**Stored items**
****************************************
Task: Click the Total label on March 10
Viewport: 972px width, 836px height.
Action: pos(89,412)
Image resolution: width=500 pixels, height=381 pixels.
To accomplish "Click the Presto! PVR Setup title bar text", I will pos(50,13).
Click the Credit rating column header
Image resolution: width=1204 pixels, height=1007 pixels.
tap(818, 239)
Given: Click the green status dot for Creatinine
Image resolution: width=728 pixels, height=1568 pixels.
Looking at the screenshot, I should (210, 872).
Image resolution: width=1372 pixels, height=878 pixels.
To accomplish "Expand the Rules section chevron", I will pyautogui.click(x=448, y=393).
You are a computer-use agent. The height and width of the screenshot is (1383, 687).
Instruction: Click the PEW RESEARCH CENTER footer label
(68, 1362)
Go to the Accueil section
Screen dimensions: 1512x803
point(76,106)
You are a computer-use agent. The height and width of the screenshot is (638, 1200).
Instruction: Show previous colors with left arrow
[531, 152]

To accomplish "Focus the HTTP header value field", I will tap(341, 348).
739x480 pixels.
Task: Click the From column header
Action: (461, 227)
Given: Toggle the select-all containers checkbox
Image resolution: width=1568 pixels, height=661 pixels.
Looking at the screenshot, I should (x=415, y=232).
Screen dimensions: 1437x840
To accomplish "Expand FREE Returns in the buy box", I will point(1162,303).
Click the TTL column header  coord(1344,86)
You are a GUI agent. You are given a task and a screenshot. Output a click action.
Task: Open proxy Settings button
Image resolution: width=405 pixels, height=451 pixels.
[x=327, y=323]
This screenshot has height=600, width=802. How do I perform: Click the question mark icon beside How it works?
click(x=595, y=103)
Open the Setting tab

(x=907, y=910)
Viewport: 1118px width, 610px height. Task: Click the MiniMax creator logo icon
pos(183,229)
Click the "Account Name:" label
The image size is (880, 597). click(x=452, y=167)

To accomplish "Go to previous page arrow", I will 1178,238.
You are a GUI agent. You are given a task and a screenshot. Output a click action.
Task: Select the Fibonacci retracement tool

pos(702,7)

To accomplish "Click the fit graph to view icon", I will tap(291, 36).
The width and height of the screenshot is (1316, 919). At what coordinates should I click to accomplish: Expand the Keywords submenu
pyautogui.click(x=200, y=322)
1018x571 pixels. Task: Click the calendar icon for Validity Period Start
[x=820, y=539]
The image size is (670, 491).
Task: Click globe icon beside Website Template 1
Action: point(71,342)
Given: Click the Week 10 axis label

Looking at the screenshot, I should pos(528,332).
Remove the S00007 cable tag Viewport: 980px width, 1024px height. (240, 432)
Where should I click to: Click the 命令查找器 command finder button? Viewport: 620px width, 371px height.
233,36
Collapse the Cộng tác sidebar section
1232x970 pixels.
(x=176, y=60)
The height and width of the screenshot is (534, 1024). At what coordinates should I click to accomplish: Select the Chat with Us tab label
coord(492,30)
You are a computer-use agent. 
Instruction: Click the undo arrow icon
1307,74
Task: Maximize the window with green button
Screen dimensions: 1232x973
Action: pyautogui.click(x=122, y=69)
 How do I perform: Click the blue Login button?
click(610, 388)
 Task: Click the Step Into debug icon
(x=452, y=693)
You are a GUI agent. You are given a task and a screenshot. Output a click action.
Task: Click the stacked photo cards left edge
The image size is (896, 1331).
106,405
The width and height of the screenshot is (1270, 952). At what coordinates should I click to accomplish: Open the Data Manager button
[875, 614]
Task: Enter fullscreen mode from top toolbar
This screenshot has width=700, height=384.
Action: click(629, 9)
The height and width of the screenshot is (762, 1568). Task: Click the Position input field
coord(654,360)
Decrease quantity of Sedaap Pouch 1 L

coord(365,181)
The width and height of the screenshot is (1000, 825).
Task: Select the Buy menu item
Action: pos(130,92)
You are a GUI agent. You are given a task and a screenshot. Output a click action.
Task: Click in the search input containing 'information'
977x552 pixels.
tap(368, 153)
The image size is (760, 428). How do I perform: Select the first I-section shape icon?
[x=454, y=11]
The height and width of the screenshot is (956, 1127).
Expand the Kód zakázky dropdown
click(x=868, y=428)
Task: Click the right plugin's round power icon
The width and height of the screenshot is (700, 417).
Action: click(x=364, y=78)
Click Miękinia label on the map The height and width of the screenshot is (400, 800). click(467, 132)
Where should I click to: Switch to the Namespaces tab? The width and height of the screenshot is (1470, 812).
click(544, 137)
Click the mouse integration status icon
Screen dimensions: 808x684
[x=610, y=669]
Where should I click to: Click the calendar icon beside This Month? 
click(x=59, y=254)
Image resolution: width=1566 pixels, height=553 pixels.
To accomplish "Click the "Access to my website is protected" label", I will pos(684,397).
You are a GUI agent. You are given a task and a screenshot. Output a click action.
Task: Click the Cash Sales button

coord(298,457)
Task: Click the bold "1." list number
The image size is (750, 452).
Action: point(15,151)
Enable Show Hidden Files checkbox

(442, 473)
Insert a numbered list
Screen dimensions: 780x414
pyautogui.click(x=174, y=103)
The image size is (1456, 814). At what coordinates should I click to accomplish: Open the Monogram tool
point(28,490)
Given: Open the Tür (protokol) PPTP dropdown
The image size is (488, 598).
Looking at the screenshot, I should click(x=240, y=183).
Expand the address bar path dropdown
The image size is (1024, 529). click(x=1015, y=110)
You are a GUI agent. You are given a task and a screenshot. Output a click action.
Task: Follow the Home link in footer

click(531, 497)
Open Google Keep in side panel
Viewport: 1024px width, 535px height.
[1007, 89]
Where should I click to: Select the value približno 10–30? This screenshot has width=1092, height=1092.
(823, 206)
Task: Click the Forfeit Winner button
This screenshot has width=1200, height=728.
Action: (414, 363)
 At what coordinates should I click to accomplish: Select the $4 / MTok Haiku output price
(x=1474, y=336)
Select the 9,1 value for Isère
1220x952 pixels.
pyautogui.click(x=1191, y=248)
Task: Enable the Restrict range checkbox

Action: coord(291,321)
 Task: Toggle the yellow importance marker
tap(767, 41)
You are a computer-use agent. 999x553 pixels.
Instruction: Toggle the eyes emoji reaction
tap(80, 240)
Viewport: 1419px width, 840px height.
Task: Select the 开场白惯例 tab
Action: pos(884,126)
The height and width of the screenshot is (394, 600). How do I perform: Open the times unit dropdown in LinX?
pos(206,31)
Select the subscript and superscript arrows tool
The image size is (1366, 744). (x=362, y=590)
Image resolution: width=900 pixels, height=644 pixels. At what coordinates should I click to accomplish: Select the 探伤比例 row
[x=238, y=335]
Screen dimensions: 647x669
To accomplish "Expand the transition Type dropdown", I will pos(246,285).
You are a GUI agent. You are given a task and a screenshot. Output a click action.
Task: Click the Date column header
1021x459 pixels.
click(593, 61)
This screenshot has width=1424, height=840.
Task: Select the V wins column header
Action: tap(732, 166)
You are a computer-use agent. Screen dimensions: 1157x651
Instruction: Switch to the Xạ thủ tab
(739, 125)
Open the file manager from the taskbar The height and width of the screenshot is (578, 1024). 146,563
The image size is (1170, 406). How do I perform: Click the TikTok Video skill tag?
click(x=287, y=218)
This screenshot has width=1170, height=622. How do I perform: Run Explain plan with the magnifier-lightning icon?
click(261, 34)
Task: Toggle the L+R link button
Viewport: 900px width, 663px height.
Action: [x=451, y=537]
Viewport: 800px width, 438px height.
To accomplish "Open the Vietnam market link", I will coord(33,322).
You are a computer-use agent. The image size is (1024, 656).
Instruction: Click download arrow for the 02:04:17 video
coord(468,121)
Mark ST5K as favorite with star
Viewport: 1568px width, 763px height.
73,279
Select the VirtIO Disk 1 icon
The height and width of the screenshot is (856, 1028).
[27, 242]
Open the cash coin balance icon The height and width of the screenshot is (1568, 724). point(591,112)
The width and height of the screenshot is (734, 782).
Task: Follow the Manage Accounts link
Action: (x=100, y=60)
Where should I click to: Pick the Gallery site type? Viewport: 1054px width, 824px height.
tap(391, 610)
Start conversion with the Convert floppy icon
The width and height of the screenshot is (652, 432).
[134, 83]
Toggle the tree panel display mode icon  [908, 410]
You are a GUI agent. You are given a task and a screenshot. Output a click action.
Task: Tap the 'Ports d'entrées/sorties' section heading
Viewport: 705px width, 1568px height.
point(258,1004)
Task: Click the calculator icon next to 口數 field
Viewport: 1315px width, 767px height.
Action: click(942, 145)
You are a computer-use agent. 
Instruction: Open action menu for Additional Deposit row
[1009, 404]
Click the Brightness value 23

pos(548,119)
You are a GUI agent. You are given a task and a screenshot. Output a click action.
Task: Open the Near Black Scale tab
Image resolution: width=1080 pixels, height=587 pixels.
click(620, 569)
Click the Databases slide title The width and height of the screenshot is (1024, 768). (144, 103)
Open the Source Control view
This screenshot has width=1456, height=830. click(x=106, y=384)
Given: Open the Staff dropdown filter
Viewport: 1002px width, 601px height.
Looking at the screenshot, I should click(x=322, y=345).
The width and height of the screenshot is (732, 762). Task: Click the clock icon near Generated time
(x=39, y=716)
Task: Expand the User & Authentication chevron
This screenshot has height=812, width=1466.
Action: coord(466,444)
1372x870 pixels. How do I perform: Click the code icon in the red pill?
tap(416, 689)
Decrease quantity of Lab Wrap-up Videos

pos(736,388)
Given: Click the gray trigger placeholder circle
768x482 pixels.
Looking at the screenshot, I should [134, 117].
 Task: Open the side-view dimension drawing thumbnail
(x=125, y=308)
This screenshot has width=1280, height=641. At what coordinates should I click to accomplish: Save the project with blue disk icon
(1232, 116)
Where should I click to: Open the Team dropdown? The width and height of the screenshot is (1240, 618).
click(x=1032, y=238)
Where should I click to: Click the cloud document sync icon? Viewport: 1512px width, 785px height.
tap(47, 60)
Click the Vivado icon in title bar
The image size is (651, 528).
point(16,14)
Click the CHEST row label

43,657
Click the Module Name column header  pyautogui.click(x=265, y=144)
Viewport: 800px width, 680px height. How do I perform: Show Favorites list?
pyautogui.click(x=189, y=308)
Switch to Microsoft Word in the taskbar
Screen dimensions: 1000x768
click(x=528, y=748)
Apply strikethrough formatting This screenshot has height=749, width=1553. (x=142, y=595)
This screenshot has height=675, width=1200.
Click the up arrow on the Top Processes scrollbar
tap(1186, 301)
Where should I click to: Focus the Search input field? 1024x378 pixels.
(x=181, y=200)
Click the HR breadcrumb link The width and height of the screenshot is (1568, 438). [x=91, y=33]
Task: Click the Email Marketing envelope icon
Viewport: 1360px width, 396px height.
****************************************
**WORK INSTRUCTION**
Where the line containing "Click the Vivado icon in title bar" appears in the records above, begin there and print every line through the last, exactly and with nothing else.

**TASK RESPONSE**
Click the Vivado icon in title bar
The image size is (651, 528).
point(16,14)
Click the CHEST row label

43,657
Click the Module Name column header  pyautogui.click(x=265, y=144)
Viewport: 800px width, 680px height. How do I perform: Show Favorites list?
pyautogui.click(x=189, y=308)
Switch to Microsoft Word in the taskbar
Screen dimensions: 1000x768
click(x=528, y=748)
Apply strikethrough formatting This screenshot has height=749, width=1553. (x=142, y=595)
This screenshot has height=675, width=1200.
Click the up arrow on the Top Processes scrollbar
tap(1186, 301)
Where should I click to: Focus the Search input field? 1024x378 pixels.
(x=181, y=200)
Click the HR breadcrumb link The width and height of the screenshot is (1568, 438). [x=91, y=33]
Task: Click the Email Marketing envelope icon
Viewport: 1360px width, 396px height.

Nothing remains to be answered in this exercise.